**WHAT THIS TASK INVOLVES:** Copy the lines below exactly as they appear in the listing, from the line containing "coordinates (350, 10)." through the line containing "table-icon is located", with both of those lines included.

************

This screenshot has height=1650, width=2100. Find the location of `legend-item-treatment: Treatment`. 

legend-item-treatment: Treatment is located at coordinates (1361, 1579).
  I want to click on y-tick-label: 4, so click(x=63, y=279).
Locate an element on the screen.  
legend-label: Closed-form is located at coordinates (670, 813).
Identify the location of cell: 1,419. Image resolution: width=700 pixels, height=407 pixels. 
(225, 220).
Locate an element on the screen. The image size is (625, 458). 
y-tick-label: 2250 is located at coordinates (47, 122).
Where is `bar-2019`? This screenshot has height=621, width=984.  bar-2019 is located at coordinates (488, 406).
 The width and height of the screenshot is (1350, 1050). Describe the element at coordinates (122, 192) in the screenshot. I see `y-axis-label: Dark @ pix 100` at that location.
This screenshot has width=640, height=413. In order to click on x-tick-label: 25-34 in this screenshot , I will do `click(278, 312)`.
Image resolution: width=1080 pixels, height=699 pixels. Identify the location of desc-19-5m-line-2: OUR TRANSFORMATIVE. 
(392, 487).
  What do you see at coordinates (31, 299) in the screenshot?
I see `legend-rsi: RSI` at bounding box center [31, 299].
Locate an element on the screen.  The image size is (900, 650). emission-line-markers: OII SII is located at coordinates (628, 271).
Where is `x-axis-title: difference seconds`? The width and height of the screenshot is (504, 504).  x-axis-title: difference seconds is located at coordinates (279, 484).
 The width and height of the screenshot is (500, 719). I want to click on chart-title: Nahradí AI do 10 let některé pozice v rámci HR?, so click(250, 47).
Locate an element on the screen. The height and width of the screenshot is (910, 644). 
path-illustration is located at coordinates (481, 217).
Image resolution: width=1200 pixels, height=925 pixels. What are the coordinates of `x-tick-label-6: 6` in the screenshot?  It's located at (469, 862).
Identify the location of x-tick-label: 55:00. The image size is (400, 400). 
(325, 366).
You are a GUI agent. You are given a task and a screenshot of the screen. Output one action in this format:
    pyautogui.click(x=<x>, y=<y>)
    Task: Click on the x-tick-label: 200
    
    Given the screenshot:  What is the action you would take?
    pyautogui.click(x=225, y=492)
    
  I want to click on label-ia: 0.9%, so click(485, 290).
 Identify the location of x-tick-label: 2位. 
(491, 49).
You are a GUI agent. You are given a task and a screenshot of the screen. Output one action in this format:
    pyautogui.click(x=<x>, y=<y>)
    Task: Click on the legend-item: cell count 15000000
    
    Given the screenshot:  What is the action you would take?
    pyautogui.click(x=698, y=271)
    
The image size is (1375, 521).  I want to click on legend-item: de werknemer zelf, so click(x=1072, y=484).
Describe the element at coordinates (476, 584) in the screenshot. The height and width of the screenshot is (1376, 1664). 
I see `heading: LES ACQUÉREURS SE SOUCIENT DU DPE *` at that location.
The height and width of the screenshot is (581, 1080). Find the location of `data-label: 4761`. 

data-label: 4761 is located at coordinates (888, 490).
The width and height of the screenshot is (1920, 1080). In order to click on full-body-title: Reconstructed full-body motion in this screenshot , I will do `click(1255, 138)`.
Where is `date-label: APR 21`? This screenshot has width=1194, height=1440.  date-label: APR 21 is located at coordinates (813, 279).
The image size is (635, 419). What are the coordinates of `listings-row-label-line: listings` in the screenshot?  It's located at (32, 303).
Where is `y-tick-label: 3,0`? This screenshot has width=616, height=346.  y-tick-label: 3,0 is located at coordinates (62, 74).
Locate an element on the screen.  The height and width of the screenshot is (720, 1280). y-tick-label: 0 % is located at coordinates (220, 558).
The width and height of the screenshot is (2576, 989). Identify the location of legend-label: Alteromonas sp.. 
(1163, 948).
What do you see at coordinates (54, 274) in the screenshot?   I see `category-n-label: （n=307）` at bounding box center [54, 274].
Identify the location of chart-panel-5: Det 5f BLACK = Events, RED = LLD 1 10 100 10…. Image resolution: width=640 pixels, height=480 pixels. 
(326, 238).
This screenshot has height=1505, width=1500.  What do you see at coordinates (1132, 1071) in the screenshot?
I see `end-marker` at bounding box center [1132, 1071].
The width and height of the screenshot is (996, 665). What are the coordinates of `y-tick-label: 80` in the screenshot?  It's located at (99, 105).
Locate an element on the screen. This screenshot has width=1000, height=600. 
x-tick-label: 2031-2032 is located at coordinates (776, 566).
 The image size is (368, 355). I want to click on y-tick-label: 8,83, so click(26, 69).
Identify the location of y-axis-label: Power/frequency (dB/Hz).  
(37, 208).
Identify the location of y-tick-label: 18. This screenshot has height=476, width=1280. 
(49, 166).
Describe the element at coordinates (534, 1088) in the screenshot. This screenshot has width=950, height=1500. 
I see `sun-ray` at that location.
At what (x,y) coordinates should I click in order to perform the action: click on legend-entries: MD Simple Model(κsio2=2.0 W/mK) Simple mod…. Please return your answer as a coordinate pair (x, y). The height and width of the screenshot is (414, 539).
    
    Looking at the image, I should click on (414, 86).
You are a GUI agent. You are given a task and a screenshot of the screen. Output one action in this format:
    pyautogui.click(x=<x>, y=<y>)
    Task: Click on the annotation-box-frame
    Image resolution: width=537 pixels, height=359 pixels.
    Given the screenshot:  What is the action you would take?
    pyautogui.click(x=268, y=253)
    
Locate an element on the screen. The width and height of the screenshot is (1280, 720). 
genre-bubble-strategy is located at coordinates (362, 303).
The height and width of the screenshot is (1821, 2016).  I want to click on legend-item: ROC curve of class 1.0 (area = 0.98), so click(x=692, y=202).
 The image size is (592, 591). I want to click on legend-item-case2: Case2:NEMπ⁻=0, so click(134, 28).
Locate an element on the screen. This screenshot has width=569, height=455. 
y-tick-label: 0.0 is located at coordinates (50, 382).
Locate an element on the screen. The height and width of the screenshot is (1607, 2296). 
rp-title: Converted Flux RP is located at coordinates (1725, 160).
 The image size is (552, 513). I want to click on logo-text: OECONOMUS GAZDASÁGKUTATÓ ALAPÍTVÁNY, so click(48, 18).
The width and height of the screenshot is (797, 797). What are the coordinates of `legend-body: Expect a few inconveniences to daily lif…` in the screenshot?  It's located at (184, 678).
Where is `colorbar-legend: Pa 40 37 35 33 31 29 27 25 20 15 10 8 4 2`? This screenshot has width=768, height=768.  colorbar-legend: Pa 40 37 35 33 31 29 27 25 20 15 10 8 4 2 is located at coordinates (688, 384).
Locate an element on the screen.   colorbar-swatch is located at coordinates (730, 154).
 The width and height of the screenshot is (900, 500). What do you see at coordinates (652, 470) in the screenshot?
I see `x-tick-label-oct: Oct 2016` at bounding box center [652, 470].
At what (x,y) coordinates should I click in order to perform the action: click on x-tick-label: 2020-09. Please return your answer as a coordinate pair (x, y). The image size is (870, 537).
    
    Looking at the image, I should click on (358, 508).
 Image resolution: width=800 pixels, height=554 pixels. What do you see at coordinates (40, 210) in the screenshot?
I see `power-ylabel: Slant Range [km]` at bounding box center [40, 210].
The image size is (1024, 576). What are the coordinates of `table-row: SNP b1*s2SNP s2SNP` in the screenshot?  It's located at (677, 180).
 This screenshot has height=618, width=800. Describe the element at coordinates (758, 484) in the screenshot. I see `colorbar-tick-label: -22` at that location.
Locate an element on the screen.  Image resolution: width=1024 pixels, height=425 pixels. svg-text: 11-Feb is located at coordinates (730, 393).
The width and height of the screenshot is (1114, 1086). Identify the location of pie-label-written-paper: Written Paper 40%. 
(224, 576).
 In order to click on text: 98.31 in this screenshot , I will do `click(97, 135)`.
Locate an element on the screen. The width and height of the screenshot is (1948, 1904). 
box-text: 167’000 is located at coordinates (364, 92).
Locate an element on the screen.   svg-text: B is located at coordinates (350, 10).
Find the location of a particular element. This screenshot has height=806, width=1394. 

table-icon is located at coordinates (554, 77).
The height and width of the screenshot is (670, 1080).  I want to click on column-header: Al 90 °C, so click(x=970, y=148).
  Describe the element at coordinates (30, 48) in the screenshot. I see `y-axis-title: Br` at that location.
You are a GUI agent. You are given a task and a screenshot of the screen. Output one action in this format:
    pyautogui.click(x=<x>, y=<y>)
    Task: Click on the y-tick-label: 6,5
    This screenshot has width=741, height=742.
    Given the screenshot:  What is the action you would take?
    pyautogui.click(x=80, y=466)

************

**TASK ANSWER:**
Locate an element on the screen.   svg-text: B is located at coordinates (350, 10).
Find the location of a particular element. This screenshot has height=806, width=1394. 

table-icon is located at coordinates (554, 77).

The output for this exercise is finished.